• AIM: Put the lines of the entries into a JSON list of strings, one string per line and no blank lines. Begin at the line that has "Where should I", go through the end of the entries, and leave the pictures out.
--------------------------------------------------
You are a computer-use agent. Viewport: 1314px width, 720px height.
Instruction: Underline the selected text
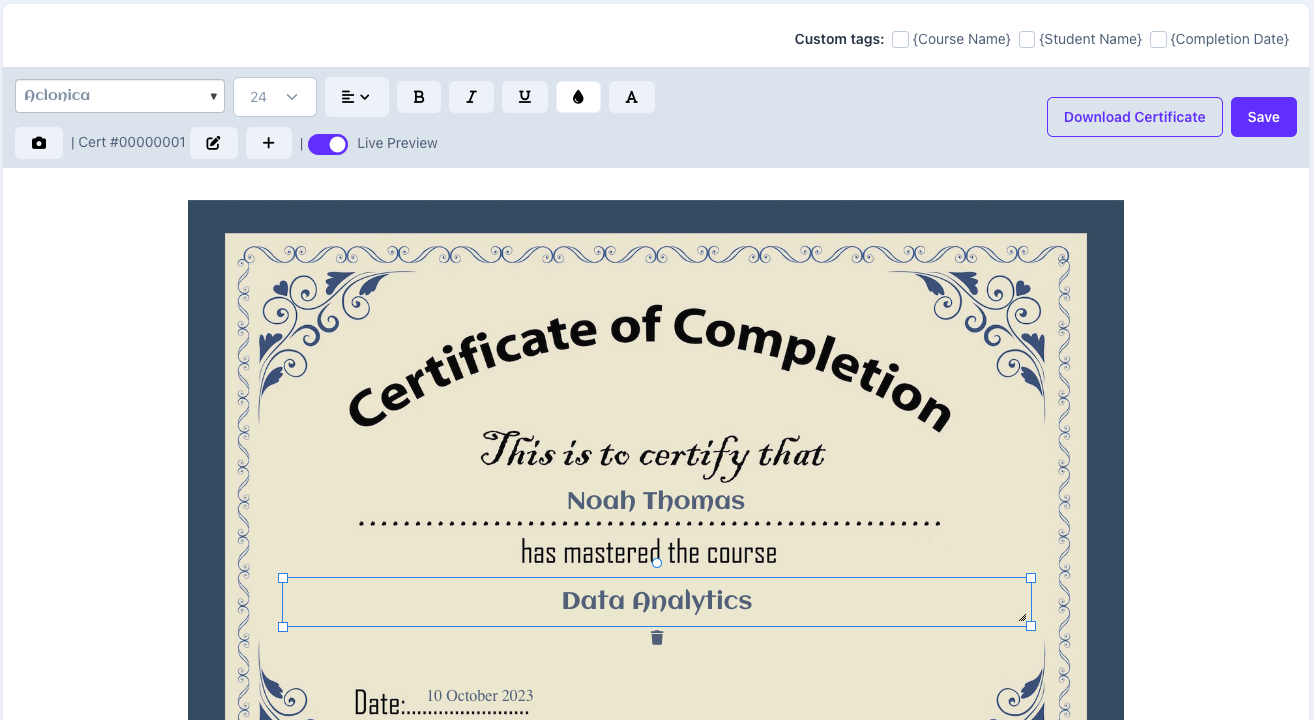coord(525,96)
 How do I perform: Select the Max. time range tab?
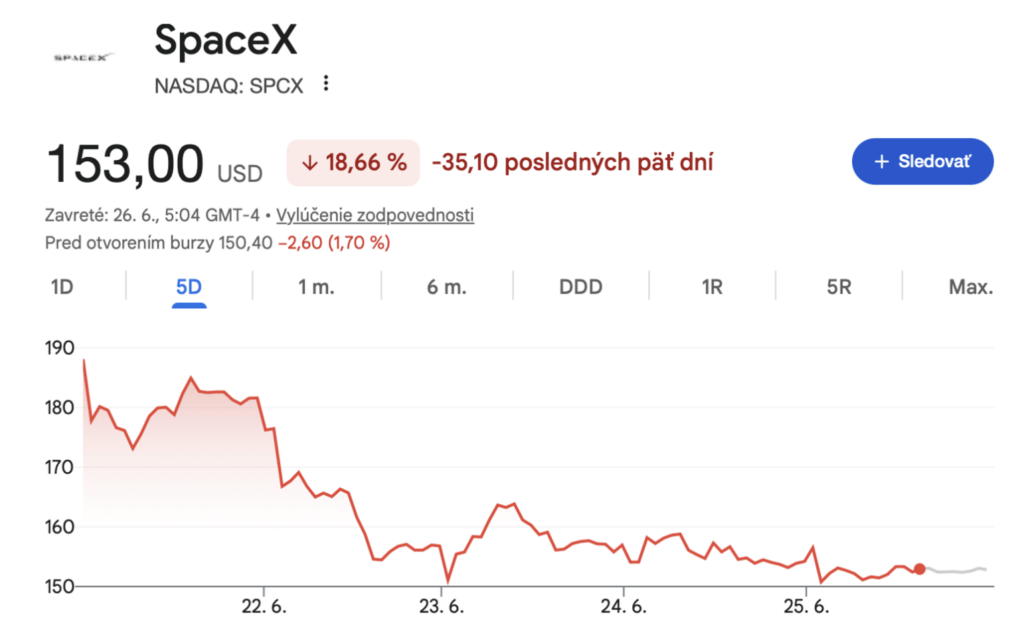pyautogui.click(x=970, y=287)
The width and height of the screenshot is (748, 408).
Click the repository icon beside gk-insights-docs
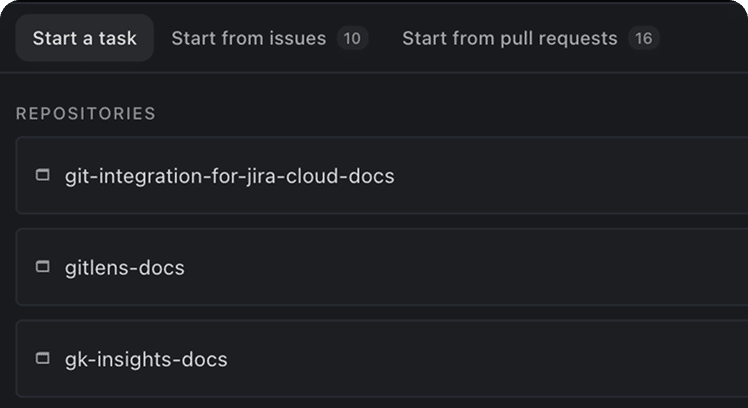pos(43,358)
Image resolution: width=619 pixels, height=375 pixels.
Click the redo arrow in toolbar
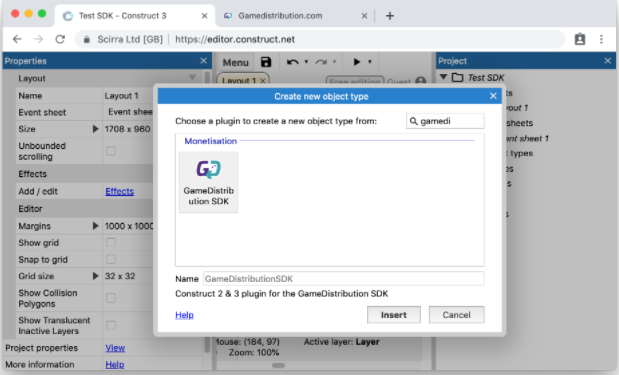click(x=321, y=62)
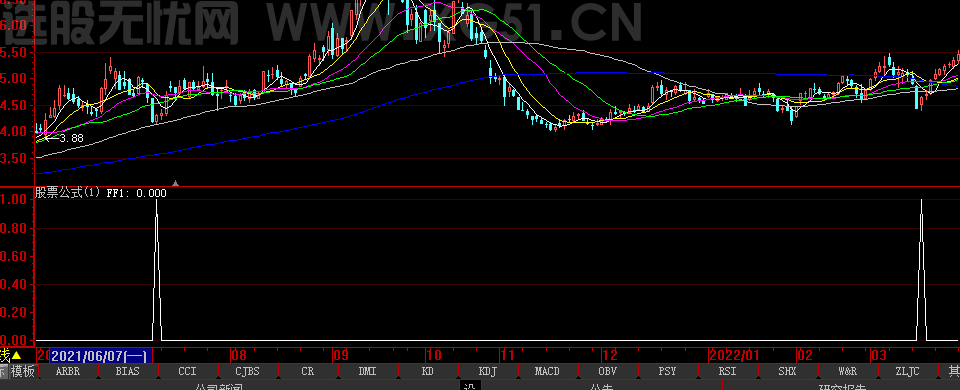Image resolution: width=960 pixels, height=390 pixels.
Task: Select the BIAS indicator tab
Action: tap(127, 371)
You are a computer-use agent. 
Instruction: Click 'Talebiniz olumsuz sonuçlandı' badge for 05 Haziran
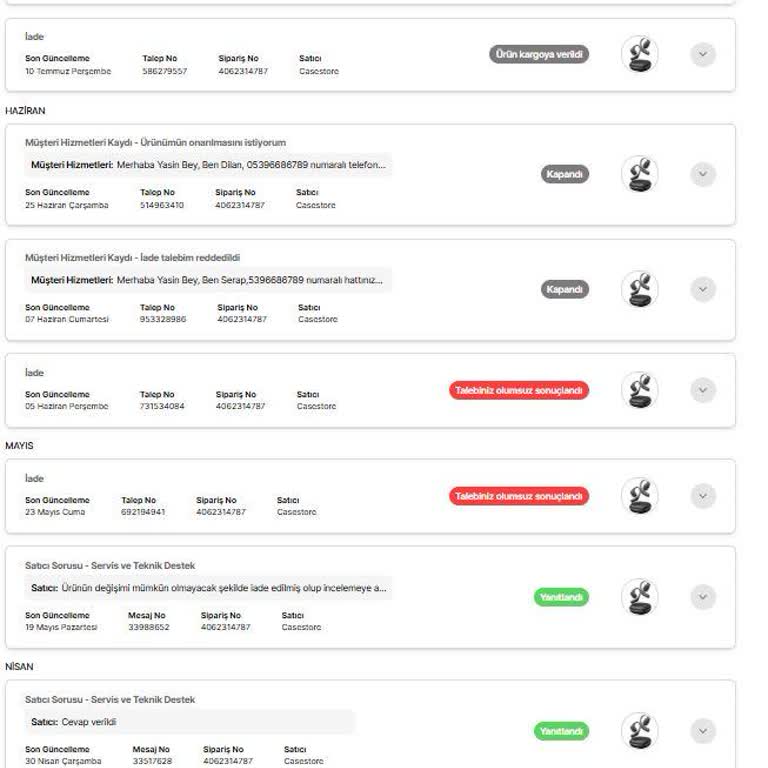click(x=519, y=390)
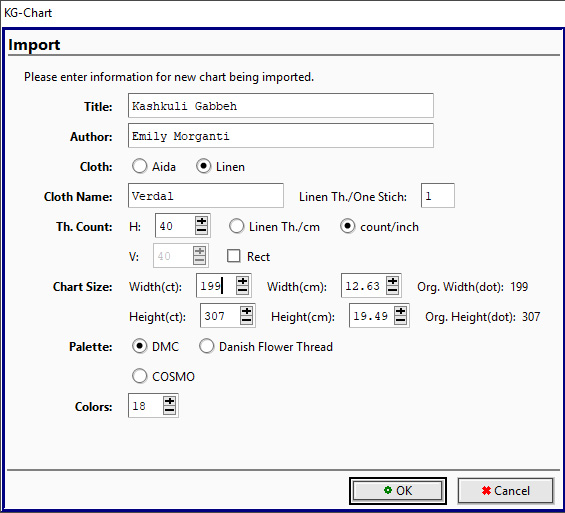Click plus stepper for Width(ct)
This screenshot has width=565, height=513.
click(243, 281)
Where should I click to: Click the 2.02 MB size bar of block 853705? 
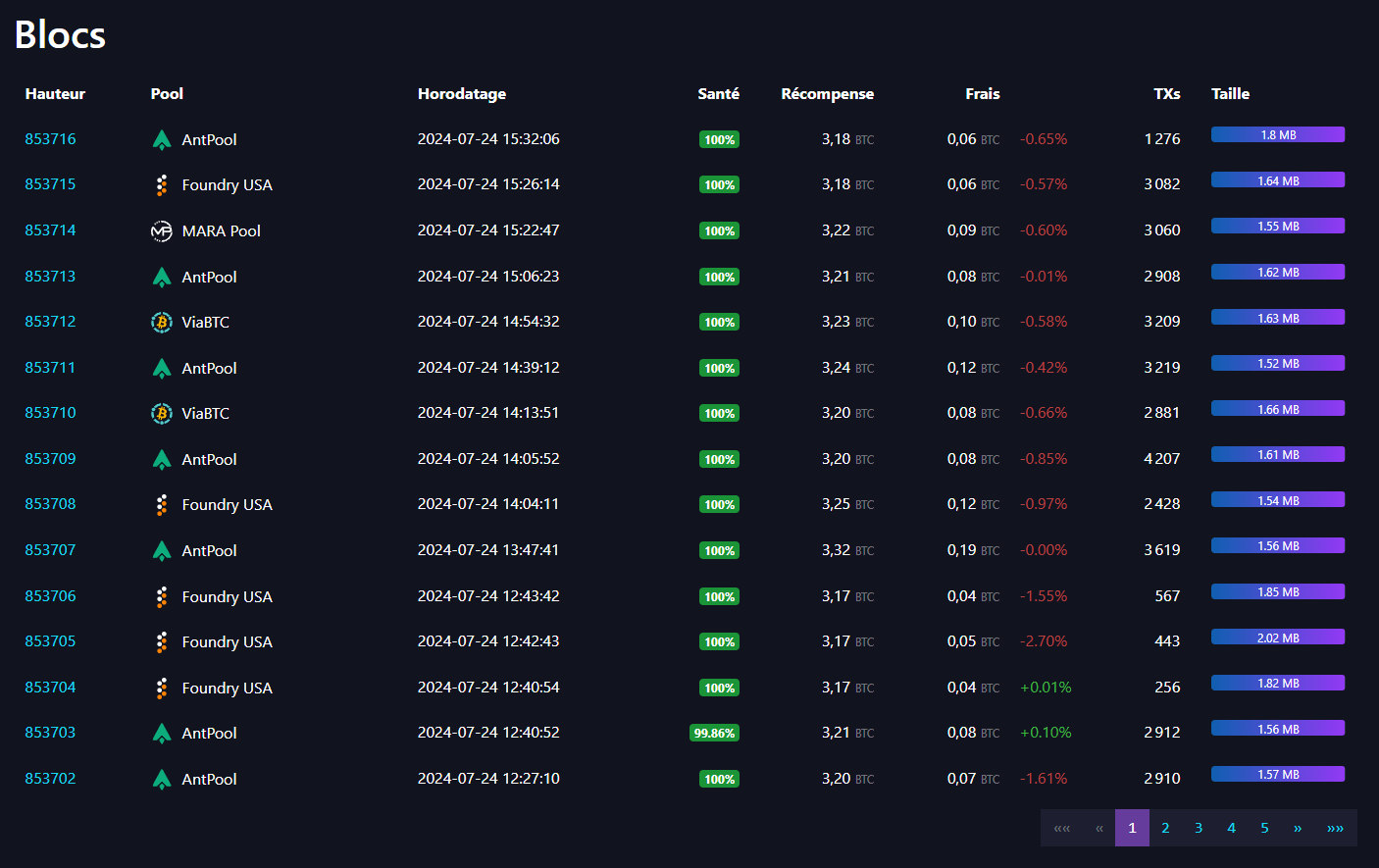point(1278,637)
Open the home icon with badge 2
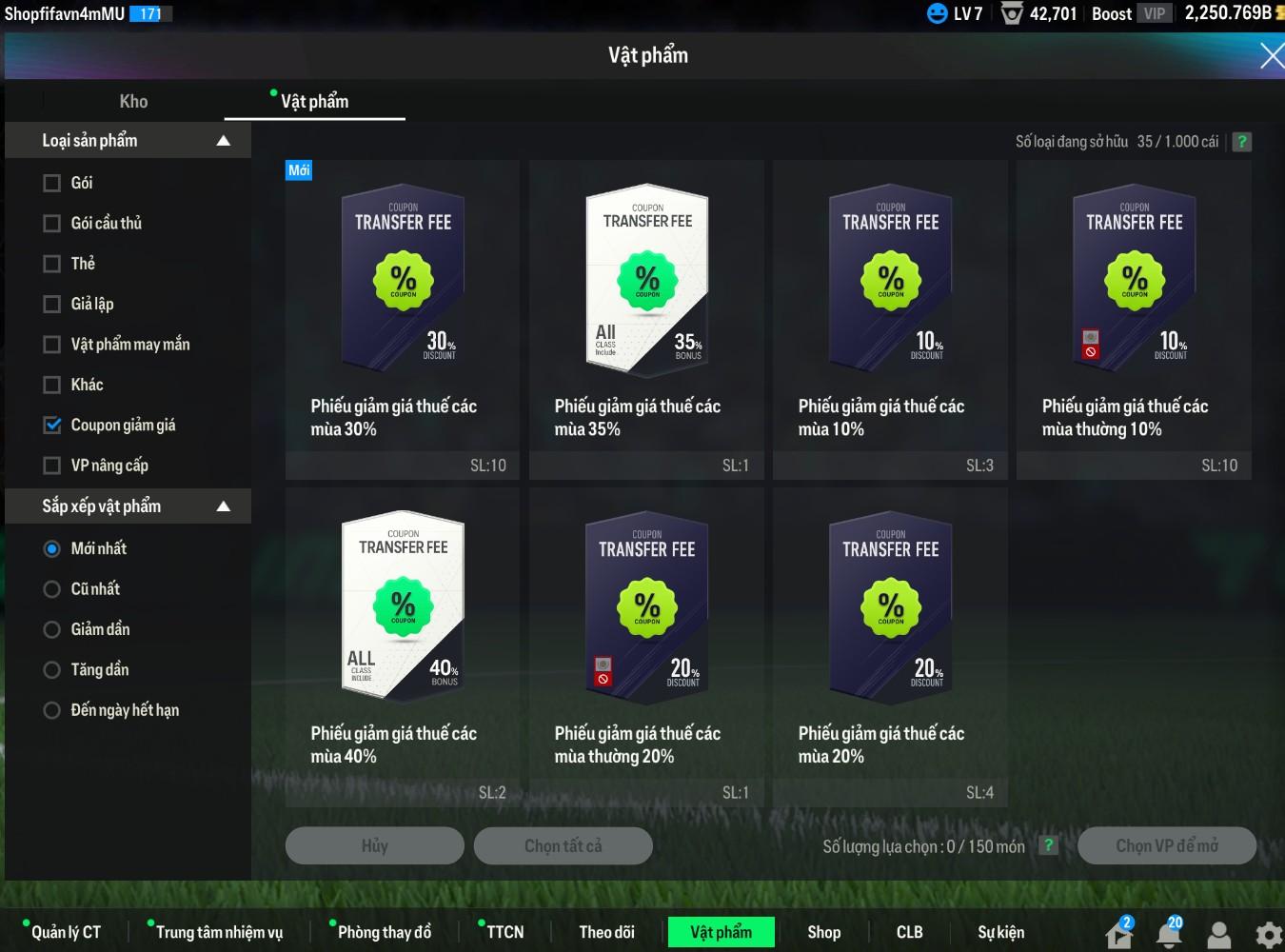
--------------------------------------------------
• ANSWER TO THIS EXERCISE:
[
  "Where should I click to: Click the 2.02 MB size bar of block 853705? ",
  "point(1278,637)",
  "Open the home icon with badge 2"
]